ChunkSplitters.jl

ChunkSplitters.jl facilitates the splitting of a given list of work items (of potentially uneven workload) into chunks that can be readily used for parallel processing. Operations on these chunks can, for example, be parallelized with Julia's multithreading tools, where separate tasks are created for each chunk. Compared to naive parallelization, ChunkSplitters.jl therefore effectively allows for more fine-grained control of the composition and workload of each parallel task.

Working with chunks and their respective indices also improves thread-safety compared to a naive approach based on threadid() indexing (see PSA: Thread-local state is no longer recommended).

Installation

Install with:

julia> import Pkg; Pkg.add("ChunkSplitters")

The chunks iterator

The main interface is the chunks iterator:

chunks(array::AbstractArray, nchunks::Int, type::Symbol=:batch)

This iterator returns a Tuple{UnitRange,Int} which indicates the range of indices of the input array for each given chunk and the index of the latter.
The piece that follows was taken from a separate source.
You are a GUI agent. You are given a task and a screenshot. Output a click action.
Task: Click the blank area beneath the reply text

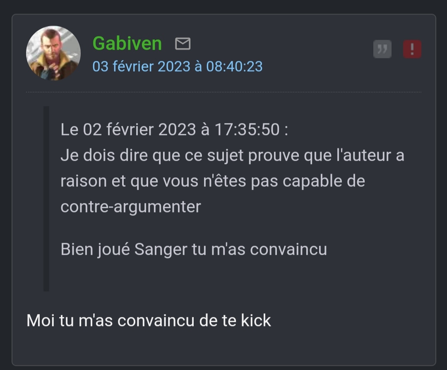tap(224, 347)
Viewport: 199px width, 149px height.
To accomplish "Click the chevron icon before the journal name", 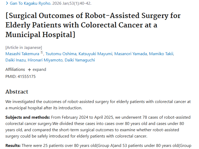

The type parameter is optional. If type == :batch, the ranges are consecutive (default behavior). If type == :scatter, the range is scattered over the array.

The different chunking variants are illustrated in the following figure:

splitter types

For type=:batch, each chunk is "filled up" one after another with work items such that all chunks hold the same number of work items (as far as possible). For type=:scatter, the work items are assigned to chunks in a round-robin fashion. As shown below, this way of chunking can be beneficial if the workload (i.e. the computational weight) for different items is uneven.

Basic example

Let's first illustrate the chunks returned by chunks for the different chunking variants:

julia> using ChunkSplitters 

julia> x = rand(7);

julia> for (xrange,ichunk) in chunks(x, 3, :batch)
           @show (xrange, ichunk)
       end
(xrange, ichunk) = (1:3, 1)
(xrange, ichunk) = (4:5, 2)
(xrange, ichunk) = (6:7, 3)

julia> for (xrange,ichunk) in chunks(x, 3, :scatter)
           @show (xrange, ichunk)
       end
(xrange, ichunk) = (1:3:7, 1)
(xrange, ichunk) = (2:3:5, 2)
(xrange, ichunk) = (3:3:6, 3)

Now, let's demonstrate how to use chunks in a simple multi-threaded example:

julia> using BenchmarkTools

julia> using ChunkSplitters

julia> function sum_parallel(f, x; nchunks=Threads.nthreads())
           s = fill(zero(eltype(x)), nchunks)
           Threads.@threads for (xrange, ichunk) in chunks(x, nchunks)
               for i in xrange
                  s[ichunk] += f(x[i])
               end
           end
           return sum(s)
       end

julia> x = rand(10^7);

julia> Threads.nthreads()
12

julia> @btime sum(x -> log(x)^7, $x)
  115.026 ms (0 allocations: 0 bytes)
-5.062317099586189e10

julia> @btime sum_parallel(x -> log(x)^7, $x; nchunks=Threads.nthreads())
  33.723 ms (77 allocations: 6.55 KiB)
-5.062317099581316e10

Apart from @threads, chunks can of course also be used in conjuction with @spawn. See below for an explicit example.

Note

Note that increasing the number of chunks beyond nthreads() gives better performance for the simple parallel-sum implementation shown above. However, this is due to more subtle effects (false-sharing) and not related to the chunking and the distribution of work among threads. For well-designed parallel algorithms, nchunks == nthreads() should be optimal in conjuction with @threads.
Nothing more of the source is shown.